- 1026 Okunma
- 0 Yorum
- 0 Beğeni
DURDU ŞAHİN
Sert ve soğuk geçen bir kıştan sonra ilkbahar gelmeyegörsün, yapayalnız ağaçlarla beraber bizim yüreğimiz de çiçeklenir. Hüzün şarkısının yerini sevgi ve sevinç dolu cıvıl cıvıl türküler alır birden... Ağaçlar insanlar kadar şanslı değildir ne yazık ki. Çünkü bizim bu sevinci ve mutluluğu yaşamak için baharı beklememiz şart değil. İster soğuk bir kış günü olsun, ister hüzünlü bir sonbahar akşamı hiç fark etmez. Bakarsın ki, yüreğinde bir dostluk kardeleni açmış veya bir bahar meltemi esivermiş. Yani Yüce Mevla’nın biz insanoğluna verdiği güzel bir nimettir dostluk çiçeği. Eğer bu çiçeği bulmuşsak, dört mevsim bahardır bizim için... Bu yazımda birçok insanın dört mevsimini bahara çeviren bir dosttan bahsetmek istiyorum...

• • • • •

▶ **Yapılacak görev**
Lütfen metinden "- 1026 Okunma" sözcüklerinden başlayıp "dosttan bahsetmek istiyorum..." sözcüklerine kadar, bunlar da dahil olmak üzere, ilgili bölümü hiç değiştirmeden yazın.

▶ **Veriler**

• • • • •

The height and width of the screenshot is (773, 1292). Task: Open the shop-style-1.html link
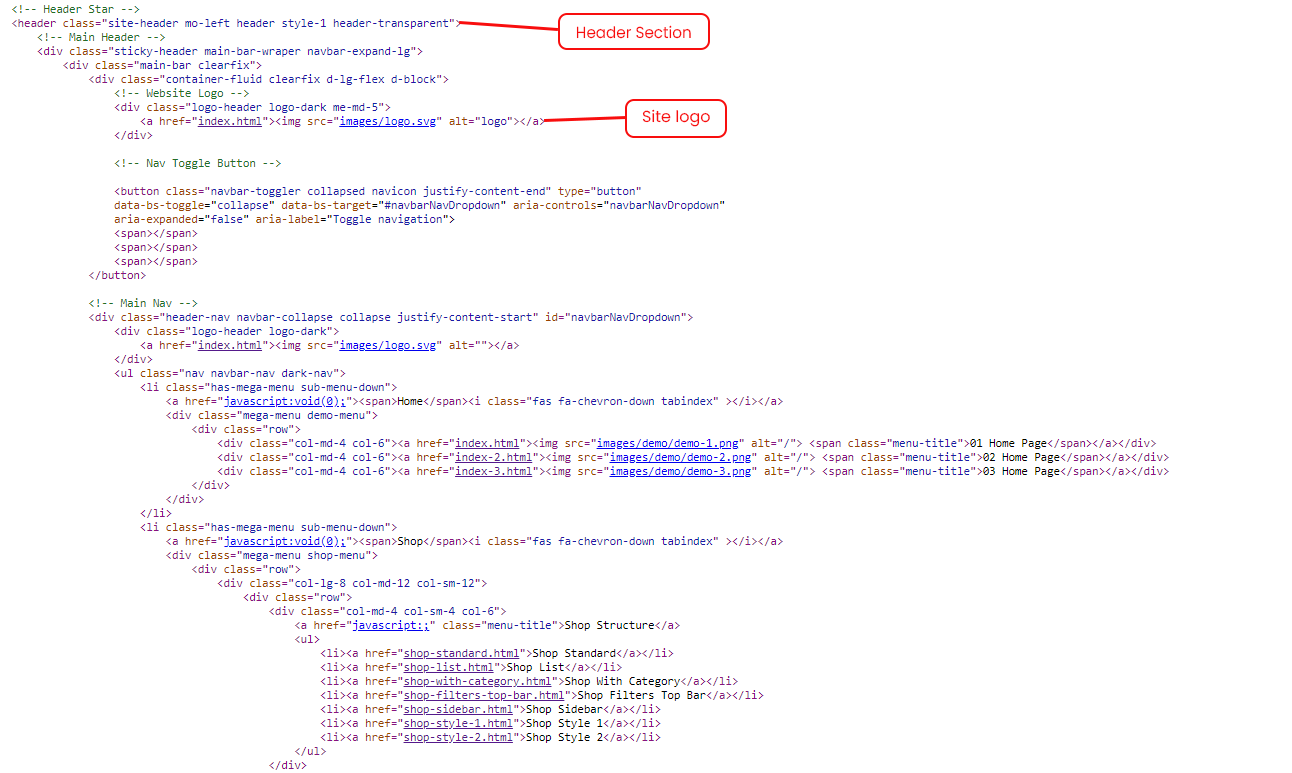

• • • • •

▶ **Görev çıktısı**
- 1026 Okunma
- 0 Yorum
- 0 Beğeni
DURDU ŞAHİN
Sert ve soğuk geçen bir kıştan sonra ilkbahar gelmeyegörsün, yapayalnız ağaçlarla beraber bizim yüreğimiz de çiçeklenir. Hüzün şarkısının yerini sevgi ve sevinç dolu cıvıl cıvıl türküler alır birden... Ağaçlar insanlar kadar şanslı değildir ne yazık ki. Çünkü bizim bu sevinci ve mutluluğu yaşamak için baharı beklememiz şart değil. İster soğuk bir kış günü olsun, ister hüzünlü bir sonbahar akşamı hiç fark etmez. Bakarsın ki, yüreğinde bir dostluk kardeleni açmış veya bir bahar meltemi esivermiş. Yani Yüce Mevla’nın biz insanoğluna verdiği güzel bir nimettir dostluk çiçeği. Eğer bu çiçeği bulmuşsak, dört mevsim bahardır bizim için... Bu yazımda birçok insanın dört mevsimini bahara çeviren bir dosttan bahsetmek istiyorum...